→ **Problem**: For the listing below, output exactly the lines from the line with "1092x1098 pixels." up to and including the line with "This screenshot has width=1448, height=648.", and no other lines.

→ **Provided entries**:
..........
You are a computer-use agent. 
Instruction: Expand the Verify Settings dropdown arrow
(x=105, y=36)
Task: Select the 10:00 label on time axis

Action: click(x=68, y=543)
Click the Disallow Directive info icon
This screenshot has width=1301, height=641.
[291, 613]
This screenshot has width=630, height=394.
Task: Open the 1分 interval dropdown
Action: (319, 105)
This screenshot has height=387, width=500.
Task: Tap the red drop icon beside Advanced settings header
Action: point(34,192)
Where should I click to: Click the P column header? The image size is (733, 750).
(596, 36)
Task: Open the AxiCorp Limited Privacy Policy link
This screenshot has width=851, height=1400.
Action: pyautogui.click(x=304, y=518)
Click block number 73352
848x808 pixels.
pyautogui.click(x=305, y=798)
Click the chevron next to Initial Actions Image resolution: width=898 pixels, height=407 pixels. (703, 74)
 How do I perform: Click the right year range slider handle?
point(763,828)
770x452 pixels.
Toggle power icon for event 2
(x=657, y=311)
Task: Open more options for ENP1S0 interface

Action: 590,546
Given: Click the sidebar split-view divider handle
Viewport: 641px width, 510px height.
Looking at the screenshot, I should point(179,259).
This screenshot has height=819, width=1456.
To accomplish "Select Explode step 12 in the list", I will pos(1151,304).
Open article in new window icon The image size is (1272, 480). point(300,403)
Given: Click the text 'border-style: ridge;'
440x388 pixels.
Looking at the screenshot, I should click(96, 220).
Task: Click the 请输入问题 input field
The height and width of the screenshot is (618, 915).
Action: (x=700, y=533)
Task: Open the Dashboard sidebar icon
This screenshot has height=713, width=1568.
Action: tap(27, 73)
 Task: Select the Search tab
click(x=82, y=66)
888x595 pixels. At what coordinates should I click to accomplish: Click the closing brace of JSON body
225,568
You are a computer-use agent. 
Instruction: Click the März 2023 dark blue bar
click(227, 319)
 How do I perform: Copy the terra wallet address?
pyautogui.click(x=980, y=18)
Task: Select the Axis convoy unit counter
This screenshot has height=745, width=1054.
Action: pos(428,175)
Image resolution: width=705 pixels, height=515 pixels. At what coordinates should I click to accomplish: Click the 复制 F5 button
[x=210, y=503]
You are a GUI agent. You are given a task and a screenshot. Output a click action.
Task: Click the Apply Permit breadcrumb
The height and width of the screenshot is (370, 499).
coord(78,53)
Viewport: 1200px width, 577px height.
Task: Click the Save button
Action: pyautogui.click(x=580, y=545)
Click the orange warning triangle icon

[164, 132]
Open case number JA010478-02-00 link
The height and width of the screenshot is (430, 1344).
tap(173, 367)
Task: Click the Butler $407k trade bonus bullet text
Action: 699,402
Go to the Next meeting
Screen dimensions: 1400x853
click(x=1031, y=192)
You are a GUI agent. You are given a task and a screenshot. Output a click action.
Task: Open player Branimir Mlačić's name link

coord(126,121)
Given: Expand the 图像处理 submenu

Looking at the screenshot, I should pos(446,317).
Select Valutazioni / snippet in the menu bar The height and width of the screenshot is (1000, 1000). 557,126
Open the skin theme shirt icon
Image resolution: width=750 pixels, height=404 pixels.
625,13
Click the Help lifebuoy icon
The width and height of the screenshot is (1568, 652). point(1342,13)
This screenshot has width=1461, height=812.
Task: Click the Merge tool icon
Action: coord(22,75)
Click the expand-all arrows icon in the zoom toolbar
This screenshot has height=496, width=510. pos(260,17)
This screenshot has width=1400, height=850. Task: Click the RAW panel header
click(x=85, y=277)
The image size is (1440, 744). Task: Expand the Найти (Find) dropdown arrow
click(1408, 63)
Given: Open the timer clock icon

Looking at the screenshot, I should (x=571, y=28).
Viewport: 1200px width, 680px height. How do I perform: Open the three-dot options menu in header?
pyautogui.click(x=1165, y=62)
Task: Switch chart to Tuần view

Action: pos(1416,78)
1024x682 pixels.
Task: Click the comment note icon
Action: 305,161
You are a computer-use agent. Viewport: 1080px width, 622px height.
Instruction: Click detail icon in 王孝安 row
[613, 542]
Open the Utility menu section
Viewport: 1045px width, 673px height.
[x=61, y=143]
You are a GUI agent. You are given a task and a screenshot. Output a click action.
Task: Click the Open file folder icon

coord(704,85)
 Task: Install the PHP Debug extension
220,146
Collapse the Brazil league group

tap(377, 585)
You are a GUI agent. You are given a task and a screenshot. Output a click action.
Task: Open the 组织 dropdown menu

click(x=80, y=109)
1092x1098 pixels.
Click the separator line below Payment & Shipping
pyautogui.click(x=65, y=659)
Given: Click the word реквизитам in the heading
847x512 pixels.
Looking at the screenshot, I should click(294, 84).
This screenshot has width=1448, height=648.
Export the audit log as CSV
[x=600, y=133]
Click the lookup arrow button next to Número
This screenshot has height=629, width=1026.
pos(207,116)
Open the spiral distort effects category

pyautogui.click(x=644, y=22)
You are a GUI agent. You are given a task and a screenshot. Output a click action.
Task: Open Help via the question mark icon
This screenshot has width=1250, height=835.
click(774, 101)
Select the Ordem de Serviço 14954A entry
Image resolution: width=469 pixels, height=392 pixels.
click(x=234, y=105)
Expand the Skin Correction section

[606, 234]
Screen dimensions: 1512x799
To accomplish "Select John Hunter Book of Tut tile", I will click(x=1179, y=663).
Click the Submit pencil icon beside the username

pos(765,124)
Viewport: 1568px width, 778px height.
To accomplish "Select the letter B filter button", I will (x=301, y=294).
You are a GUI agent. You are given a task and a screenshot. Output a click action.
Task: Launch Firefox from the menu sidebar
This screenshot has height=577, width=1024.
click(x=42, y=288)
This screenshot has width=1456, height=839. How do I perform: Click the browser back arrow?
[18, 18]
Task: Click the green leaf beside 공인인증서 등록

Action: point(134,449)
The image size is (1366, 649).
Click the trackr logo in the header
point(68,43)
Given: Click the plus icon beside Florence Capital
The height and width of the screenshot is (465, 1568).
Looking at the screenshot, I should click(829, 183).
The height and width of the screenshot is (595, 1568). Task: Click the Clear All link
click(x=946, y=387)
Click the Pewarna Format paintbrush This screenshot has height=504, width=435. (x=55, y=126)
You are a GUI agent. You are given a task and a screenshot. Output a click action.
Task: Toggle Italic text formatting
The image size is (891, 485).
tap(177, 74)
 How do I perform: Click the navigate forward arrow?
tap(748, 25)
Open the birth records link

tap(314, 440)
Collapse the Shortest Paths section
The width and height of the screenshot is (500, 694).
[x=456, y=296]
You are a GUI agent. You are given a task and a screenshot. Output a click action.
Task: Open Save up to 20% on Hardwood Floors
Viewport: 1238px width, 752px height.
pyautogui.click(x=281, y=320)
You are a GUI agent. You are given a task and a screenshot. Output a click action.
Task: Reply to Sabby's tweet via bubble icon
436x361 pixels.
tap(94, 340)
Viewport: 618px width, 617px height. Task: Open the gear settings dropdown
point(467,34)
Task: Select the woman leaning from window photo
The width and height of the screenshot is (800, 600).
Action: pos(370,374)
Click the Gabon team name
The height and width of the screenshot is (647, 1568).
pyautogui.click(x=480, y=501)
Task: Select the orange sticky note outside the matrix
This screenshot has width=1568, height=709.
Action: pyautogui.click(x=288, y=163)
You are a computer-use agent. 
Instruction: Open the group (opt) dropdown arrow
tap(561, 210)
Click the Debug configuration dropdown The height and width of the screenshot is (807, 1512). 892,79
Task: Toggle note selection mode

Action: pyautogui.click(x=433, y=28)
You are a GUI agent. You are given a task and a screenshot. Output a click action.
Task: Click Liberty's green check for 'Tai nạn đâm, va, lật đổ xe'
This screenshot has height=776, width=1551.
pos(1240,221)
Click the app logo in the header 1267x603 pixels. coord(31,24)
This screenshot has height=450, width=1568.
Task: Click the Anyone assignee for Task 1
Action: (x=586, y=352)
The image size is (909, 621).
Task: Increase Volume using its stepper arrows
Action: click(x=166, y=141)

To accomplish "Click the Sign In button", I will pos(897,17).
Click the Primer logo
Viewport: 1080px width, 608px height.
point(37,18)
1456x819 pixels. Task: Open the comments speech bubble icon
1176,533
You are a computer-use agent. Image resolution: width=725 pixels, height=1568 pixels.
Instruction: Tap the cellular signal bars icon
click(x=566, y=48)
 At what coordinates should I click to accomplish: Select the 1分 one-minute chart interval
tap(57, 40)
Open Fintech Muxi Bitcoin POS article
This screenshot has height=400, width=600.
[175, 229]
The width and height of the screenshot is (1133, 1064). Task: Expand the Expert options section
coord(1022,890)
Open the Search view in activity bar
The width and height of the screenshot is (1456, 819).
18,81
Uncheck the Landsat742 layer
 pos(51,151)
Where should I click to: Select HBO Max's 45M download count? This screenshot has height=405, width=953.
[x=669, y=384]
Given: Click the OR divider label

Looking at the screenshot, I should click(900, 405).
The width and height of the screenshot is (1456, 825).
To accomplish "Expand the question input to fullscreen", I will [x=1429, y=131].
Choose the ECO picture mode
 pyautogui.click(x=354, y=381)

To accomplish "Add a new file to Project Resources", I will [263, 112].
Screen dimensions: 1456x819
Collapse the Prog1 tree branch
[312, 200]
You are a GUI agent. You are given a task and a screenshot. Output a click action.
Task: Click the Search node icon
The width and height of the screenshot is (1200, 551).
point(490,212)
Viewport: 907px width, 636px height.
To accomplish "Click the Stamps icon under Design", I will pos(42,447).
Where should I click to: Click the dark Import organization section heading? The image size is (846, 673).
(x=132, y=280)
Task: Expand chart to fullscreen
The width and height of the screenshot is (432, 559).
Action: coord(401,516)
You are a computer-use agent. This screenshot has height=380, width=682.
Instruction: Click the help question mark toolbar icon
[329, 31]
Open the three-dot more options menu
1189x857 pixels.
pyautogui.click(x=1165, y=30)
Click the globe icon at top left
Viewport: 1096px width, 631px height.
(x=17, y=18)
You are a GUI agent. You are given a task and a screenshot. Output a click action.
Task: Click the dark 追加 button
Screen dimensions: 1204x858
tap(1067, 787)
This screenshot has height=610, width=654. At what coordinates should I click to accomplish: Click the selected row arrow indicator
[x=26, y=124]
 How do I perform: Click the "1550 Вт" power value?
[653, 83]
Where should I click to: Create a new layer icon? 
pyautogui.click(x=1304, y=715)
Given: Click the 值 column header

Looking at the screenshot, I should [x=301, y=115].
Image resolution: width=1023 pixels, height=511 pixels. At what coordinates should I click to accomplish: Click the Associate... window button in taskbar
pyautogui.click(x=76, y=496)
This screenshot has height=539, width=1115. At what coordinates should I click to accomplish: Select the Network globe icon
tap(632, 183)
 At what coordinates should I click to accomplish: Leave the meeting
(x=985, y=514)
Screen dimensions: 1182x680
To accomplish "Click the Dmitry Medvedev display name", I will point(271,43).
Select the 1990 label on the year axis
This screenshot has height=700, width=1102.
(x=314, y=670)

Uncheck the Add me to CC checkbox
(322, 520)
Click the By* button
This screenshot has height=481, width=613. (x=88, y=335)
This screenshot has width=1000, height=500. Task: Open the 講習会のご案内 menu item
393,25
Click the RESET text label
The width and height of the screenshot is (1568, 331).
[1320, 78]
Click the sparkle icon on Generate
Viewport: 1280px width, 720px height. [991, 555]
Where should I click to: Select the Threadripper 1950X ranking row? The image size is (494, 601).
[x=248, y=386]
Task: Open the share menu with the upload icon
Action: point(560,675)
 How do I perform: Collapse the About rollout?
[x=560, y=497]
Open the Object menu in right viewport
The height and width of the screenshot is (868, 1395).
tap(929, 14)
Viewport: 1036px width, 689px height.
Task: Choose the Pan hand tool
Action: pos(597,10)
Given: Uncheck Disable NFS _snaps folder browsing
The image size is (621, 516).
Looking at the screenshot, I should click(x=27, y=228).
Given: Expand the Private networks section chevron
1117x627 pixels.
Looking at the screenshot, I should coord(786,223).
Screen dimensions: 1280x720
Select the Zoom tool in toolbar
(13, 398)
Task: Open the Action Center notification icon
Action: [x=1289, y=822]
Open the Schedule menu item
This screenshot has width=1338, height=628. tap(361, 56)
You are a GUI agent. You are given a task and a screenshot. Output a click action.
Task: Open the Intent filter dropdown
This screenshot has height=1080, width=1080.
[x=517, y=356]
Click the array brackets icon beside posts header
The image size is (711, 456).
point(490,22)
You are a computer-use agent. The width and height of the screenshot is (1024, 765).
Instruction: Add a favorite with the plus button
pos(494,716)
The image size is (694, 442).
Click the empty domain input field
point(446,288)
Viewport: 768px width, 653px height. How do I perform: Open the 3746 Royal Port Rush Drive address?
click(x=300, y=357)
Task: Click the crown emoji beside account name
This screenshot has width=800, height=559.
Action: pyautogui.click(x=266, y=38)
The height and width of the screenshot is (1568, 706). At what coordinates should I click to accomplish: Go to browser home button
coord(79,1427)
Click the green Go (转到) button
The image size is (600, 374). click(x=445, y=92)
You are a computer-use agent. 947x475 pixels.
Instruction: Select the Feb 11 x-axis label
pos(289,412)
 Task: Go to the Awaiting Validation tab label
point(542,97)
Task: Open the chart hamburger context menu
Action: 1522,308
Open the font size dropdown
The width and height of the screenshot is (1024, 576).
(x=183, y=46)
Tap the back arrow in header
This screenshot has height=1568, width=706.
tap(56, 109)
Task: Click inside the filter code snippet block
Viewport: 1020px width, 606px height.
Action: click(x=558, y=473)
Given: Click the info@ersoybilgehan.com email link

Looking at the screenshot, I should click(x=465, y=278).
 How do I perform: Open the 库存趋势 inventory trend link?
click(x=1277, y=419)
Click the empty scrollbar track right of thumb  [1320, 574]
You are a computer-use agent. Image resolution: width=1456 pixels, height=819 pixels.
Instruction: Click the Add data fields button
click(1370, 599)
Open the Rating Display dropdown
..........
→ **Answer to this exercise**:
1092x1098 pixels.
Click the separator line below Payment & Shipping
pyautogui.click(x=65, y=659)
Given: Click the word реквизитам in the heading
847x512 pixels.
Looking at the screenshot, I should click(294, 84).
This screenshot has width=1448, height=648.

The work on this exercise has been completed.